Although the People's Daily announced the experimental result as "a historical breakthrough in the application of gene editing technology for disease prevention," the news was met with criticisms from scientists. The Chinese Academy of Medical Sciences publicly condemned the experiment as violation of medical regulations and ethical norms. A group of 122 Chinese scientists jointly issued a statement that the experiment was unethical, "crazy" and "a huge blow to the global reputation and development of Chinese science". He's university, local authorities, and the Chinese government made a series of investigations, and He was found guilty of violating academic ethics and national laws on the use of human embryos. On 21 January 2019, He was fired by SUSTech and all connections were terminated.
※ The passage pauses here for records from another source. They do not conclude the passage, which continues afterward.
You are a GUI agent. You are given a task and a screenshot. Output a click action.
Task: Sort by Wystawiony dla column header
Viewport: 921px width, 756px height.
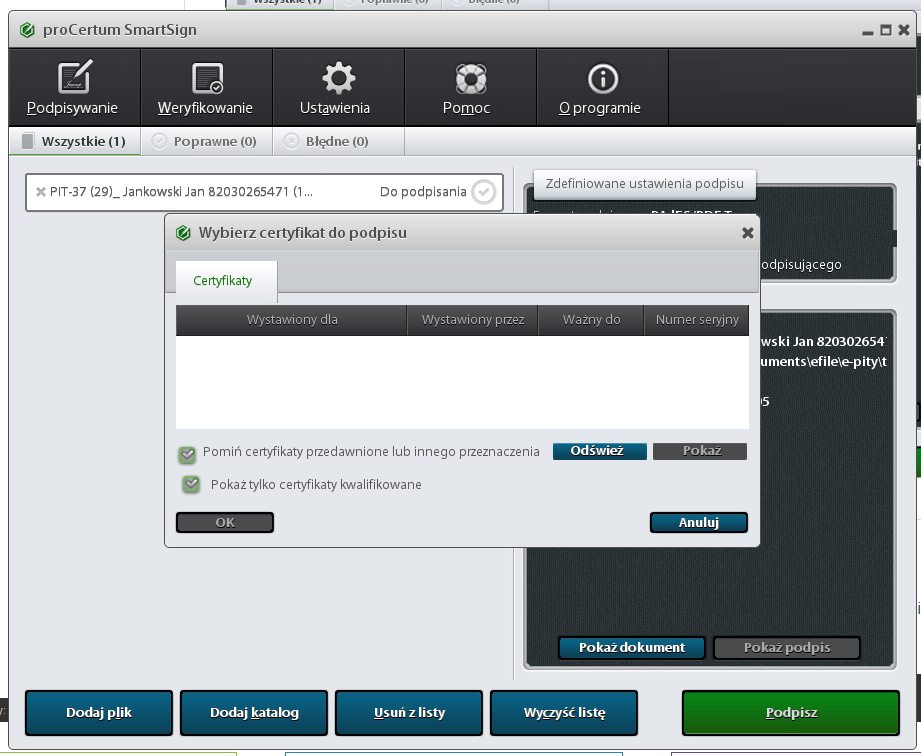point(291,320)
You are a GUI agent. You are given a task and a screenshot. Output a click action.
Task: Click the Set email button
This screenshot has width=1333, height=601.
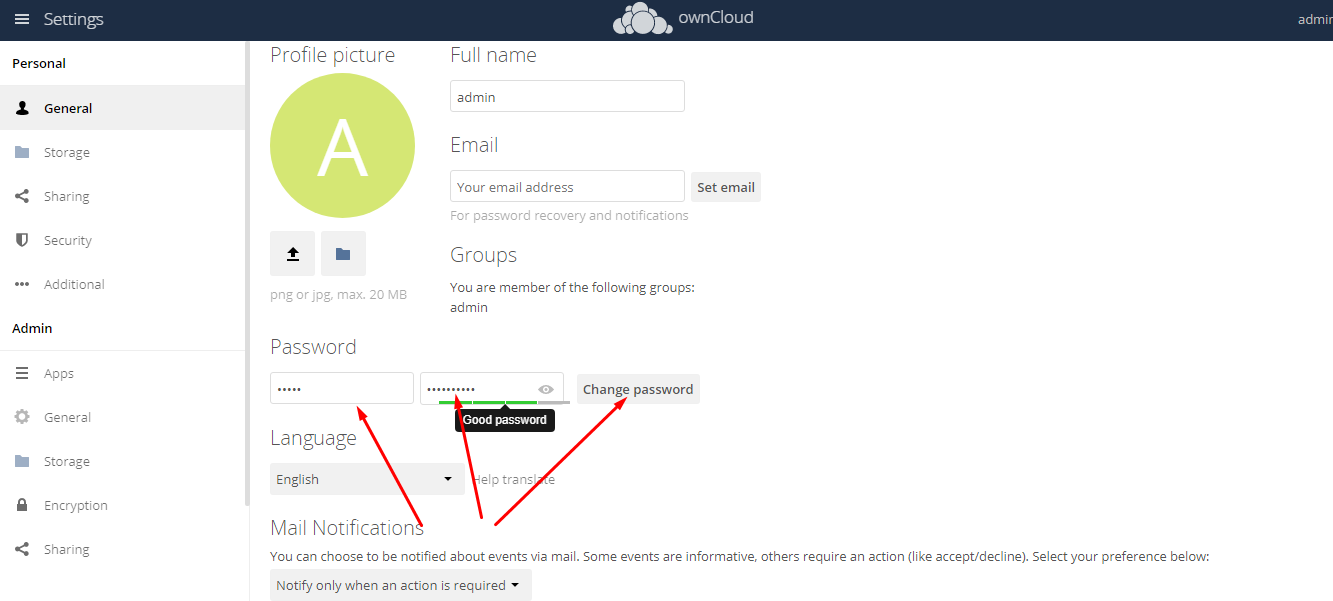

On 30 December 2019, the Shenzhen Nanshan District People's Court sentenced He to three years in prison and with a fine of 3 million RMB (US$430,000).

== Participants ==
The film was based on the involvement of the following people:

- He Jiankui, who made the first CRISPR-edited babies
- Antonio Regalado, editor of MIT Technology Review who first revealed He's experiment
- Ryan Farrell, a public relations specialist to He
- Benjamin Hurlbut, a bioethicist at the Arizona State University

== Reception and review ==
Courtney Small on Point of View Magazine gives a positive review, remarking: "A necessary conversation starter, Make People Better is an intriguing examination of a scientist who was hung out to dry by a community who helped elevate him in the first place." Liz Whittemore on Reel News Daily agrees, commenting that it "does an excellent job of putting scientific advances into perspective." Chris Jones on The Atlanta Mail commented it as "an excellent film for anyone interested in" the understanding of scientific development.
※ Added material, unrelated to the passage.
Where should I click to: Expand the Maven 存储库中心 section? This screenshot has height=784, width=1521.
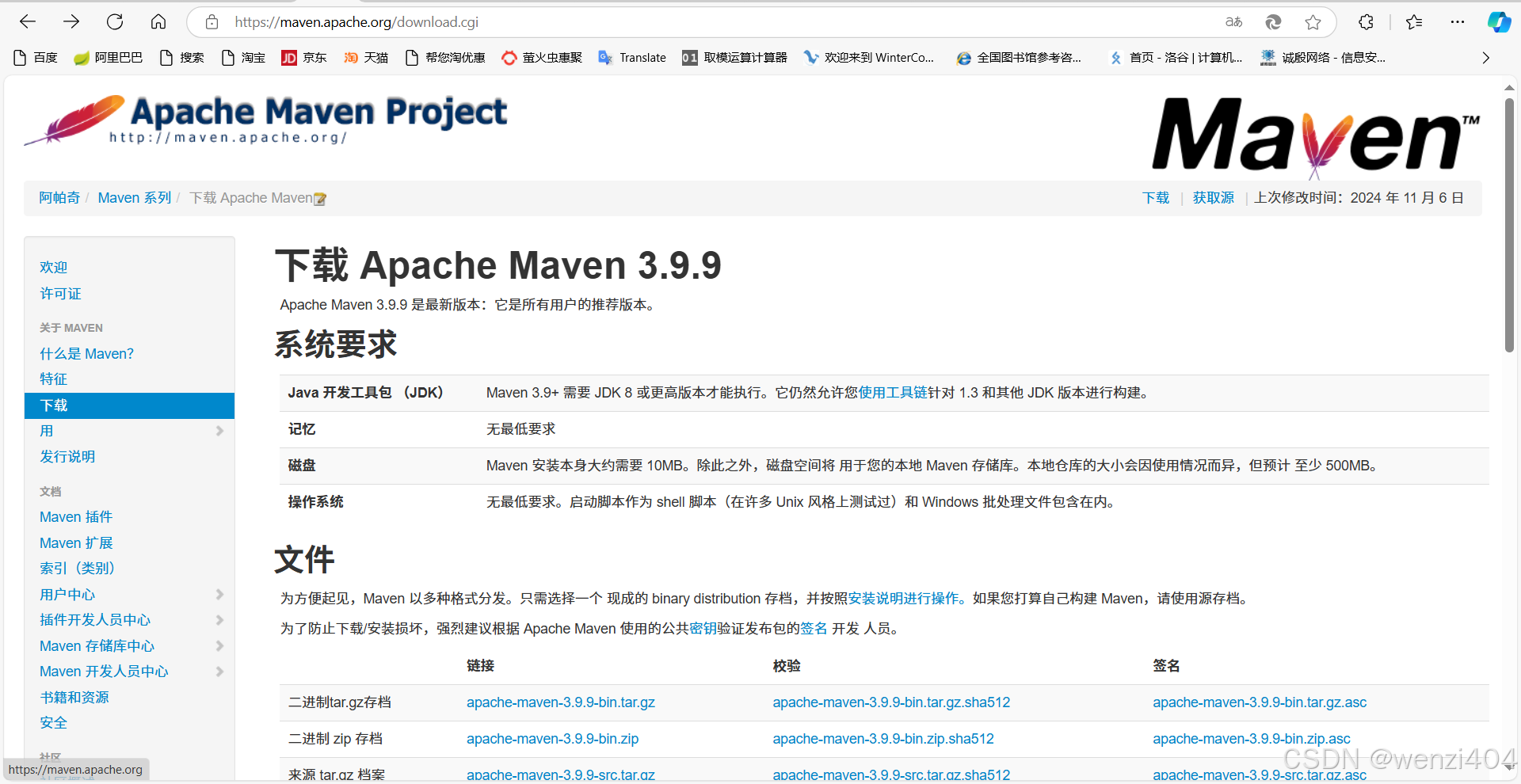[x=97, y=645]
However, the film received mostly critical reviews. Beandrea July on The New York Times criticised the film, saying that "a glut of animations and B-roll footage makes the film's visuals feel convoluted, and a flat narrative structure further muddies the waters." She also wrote that the way Sheehy presented the story was clumsy and "deflating the films dramatic tension with so little fanfare that the information's premature landing barely registers." She also criticised the film for omitting the news that He was released (in April 2022) while the film was being made. Christopher Cross on Tilt said that the documentary is a narrow-sighted view as the case is not just for scientists, and argues that Sheehy "ignores some of the most glaring facets of a hugely impactful breakthrough. As a thriller, Make People Better is solid, but as a documentary, it's better enjoyed as a Wikipedia article."

G. Owen Schaefer, a biomedical ethicist at the National University of Singapore said, "The documentary does not reflect critically on its own title. The origin of the phrase "make people better" is surprising and the film's most clever narrative moment, so I won't spoil it. But does heritable gene editing really make people better? Perhaps instead, it makes better people."